Sakinlik onların topraklarında biten bir bitki gibi.Herkes karşısındakini ötekileştirmeden saygıyla muamele edebiliyor.Demokrasiyi her yerde ve kişide iliklerinize kadar hissediyorsunuz.Bizden öyle farklılar ki.Acelecilik,tezcanlılık,olaylar karşısındaki sabırsız mızmızcı tutumumuz bizi hemen ayıklayıveriyor sessiz -sakin- sarışın  topluluktan.Ama napalım bizde sıcakkanlı,enerjisi yüksek kıpır kıpır Akdeniz insanlarıyız:)


Noel yaklaştığı için etraf göz alıcı süslemeler ve alışveriş telaşeleriyle cıvıldamaya başlamıştı muhtemelen şu sıralar iyice artmıştır hediye alma faslı. Tivolinin açılma sebebi de bu alışveriş için oluşan kalabalık akşamları yemek yemekiçin hafta sonlarıda çol çocuk eğlenmek için Tivoliyi dolduruyor.Aslında lunapark ve kafelerin olduğu,hediyelik eşyaların satıldığı ama süslemeleriyle çiçekleriyle ve cıvıltısıyla inanılmaz bir atmosferi olan Tivoli  yılbaşına kadar açık.
Özelliklede çocukların birbirinden güzel oyuncakları görüp bayılmaması mümkün değil.Bizimkiler hava çok soğuk olduğu ve gündüzden de uyumadıkları için pek fazla eğlenemediler ama hayranlıkta etrafa bakıp, atlıkarıncadan el sallarken çok mutlu gözüküyorlardı .
Yurtdışında anne babalar bizim kadar pimpirik ve rahatsız tipler olmadıkları için alabildiğine özgür olan çocuklar sınırlandırılmıyor,baskılanmıyor.Millet olarakta eğlenmeyi,keyifle yaşamayı önemsedikleri için gereksiz sınırlandırmaları ve kuralları olmuyor.Biz ne yazıkki  başta milli bayramlarımız olmak üzere tüm özel günleri çocuklarımıza zehir etmeyi kural bildiğimiz için bir türlü zincirlerimizi kıramıyoruz bu konuda..

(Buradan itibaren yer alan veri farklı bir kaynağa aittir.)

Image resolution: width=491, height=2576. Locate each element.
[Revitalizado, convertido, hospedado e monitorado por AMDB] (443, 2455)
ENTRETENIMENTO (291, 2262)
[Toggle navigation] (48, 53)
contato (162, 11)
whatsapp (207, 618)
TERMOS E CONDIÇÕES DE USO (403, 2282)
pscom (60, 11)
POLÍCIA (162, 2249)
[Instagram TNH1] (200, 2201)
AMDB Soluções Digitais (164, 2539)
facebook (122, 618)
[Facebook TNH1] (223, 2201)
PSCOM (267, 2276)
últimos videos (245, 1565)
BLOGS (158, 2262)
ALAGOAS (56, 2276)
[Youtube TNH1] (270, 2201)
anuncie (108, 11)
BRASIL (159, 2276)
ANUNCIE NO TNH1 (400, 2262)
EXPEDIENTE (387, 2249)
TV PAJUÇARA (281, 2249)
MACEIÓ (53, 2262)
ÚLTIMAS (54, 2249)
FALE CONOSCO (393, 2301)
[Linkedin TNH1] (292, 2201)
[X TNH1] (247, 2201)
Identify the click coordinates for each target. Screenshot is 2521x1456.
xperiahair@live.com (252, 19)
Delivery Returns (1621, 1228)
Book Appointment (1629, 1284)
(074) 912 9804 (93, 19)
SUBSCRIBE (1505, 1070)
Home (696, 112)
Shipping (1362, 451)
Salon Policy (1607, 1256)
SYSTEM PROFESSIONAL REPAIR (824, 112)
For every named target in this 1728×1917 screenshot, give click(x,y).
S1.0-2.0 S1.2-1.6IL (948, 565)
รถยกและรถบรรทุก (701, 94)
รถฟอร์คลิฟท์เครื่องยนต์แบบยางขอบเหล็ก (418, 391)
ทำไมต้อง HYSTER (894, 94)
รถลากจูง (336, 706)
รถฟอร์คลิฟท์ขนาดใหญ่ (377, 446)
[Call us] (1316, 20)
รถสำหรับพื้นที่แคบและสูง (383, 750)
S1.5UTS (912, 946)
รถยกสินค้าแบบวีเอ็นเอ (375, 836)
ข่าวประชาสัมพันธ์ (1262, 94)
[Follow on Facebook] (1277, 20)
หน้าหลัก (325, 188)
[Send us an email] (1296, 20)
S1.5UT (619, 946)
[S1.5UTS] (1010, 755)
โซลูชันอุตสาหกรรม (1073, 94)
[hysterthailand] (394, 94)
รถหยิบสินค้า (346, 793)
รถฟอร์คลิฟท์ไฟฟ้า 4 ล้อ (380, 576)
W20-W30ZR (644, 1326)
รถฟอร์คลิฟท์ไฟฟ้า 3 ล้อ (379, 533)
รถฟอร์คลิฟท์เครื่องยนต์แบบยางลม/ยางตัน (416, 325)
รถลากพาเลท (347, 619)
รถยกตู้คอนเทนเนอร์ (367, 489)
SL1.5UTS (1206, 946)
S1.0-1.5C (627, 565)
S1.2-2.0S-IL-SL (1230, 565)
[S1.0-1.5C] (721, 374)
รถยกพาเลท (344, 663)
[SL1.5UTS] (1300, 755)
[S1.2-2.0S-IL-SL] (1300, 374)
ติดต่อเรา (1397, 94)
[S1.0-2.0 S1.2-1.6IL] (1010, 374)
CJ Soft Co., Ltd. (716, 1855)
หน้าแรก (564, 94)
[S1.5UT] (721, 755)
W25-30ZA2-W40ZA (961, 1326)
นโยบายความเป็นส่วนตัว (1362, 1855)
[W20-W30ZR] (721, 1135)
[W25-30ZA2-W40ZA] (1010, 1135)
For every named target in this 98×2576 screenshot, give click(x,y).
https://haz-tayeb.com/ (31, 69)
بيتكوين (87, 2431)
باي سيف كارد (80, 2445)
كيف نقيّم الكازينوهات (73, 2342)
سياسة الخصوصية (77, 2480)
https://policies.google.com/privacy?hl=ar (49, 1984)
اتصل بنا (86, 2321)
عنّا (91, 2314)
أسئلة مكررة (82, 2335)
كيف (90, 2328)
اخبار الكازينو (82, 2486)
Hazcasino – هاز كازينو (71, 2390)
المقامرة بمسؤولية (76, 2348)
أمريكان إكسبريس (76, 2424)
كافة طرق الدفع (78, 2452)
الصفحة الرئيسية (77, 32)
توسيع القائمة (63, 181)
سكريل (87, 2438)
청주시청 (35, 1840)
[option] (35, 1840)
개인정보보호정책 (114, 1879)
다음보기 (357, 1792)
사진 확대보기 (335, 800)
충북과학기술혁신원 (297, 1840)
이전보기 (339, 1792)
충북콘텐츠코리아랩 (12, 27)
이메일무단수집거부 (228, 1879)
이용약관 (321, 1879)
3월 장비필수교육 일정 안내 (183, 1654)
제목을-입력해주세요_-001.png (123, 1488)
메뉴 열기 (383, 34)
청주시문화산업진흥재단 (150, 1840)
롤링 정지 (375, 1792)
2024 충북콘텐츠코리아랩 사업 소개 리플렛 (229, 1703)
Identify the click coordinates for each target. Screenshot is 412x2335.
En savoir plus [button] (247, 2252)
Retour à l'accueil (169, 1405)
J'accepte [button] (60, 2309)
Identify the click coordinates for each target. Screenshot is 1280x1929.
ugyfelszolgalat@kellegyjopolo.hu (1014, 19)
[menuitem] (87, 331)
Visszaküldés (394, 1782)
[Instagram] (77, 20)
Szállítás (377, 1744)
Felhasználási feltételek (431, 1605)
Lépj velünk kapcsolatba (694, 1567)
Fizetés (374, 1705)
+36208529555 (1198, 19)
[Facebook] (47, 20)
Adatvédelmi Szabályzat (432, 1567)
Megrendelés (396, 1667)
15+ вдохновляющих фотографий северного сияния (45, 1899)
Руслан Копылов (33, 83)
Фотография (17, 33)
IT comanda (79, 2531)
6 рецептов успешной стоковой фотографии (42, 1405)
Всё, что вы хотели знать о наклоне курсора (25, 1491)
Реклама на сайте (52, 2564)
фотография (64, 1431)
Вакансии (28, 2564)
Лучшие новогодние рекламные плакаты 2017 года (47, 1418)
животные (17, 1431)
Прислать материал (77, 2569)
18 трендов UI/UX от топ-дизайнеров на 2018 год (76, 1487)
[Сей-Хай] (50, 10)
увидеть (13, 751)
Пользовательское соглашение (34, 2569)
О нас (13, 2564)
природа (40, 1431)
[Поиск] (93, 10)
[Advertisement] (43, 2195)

Herkese keyifli bir hafta diliyorum..
Ünlü yürüyen cadde.Bizde benzeri İstiklal diyebiliriz..








Bayram boyu dolup dolup boşalan şekerlik.



Görenlerin aklını başından zıplatan yaş sınırı tanımadan insanın kendini kaybedercesine yemek istediği şekerler..
Hediyelik eşyalar ve yılbaşı süslerinin büyüleyici görüntüleriyle dolu vitrinler..




4 Kasım 2011 Cuma

Bayram

Son günlerde etraftan o kadar çok acı haber aldım ki değil ki gülmek gülümsemeye korkar oldum.Üst kat komşumuzun en küçük kızı Amerikada geçirdiği trafik kazasında vefat etmiş.Üç gündür evlerindeki acı katmerlendikçe, bizde alt katta onlarla birlikte gözyaşı döküyoruz.Küçücük bir oğlancık annesiz,gencecik bir insan eşsiz,anne-baba  evlatsız kaldılar.O kadar acı bir tablo ki, tek kelime edememek, teselli verememek, acılarını azda olsa dindirememek insanı bambaşka üzüyor.Tek yapabildiğimiz ellerini tutmak, onlarla ağlamak varlığımızı hissettirmek.


Dünya anlamsız,dünya gelip geçici..Dert edip durduğumuz şunca gereksiz şeyin yanı başında ölüm gibi kocaman bir gerçek duruveriyor.
Tüm bu acılar yaşanırken, bayram geliyor.Acıları hafifletmek,yaraları sarmak eş dost akrabayı bir araya getirmeye vesile oluyor.
Biz buralardan çook uzaklarda Danimarka da olacağız.Bizim prenses babaanne-dedesiyle ve oradaki akrabalarıyla en önemlisi de kuzeniyle hasret giderecek.


Herkese güzel haberler alacağı,huzurlu ve mutlu bayramlar diliyorum.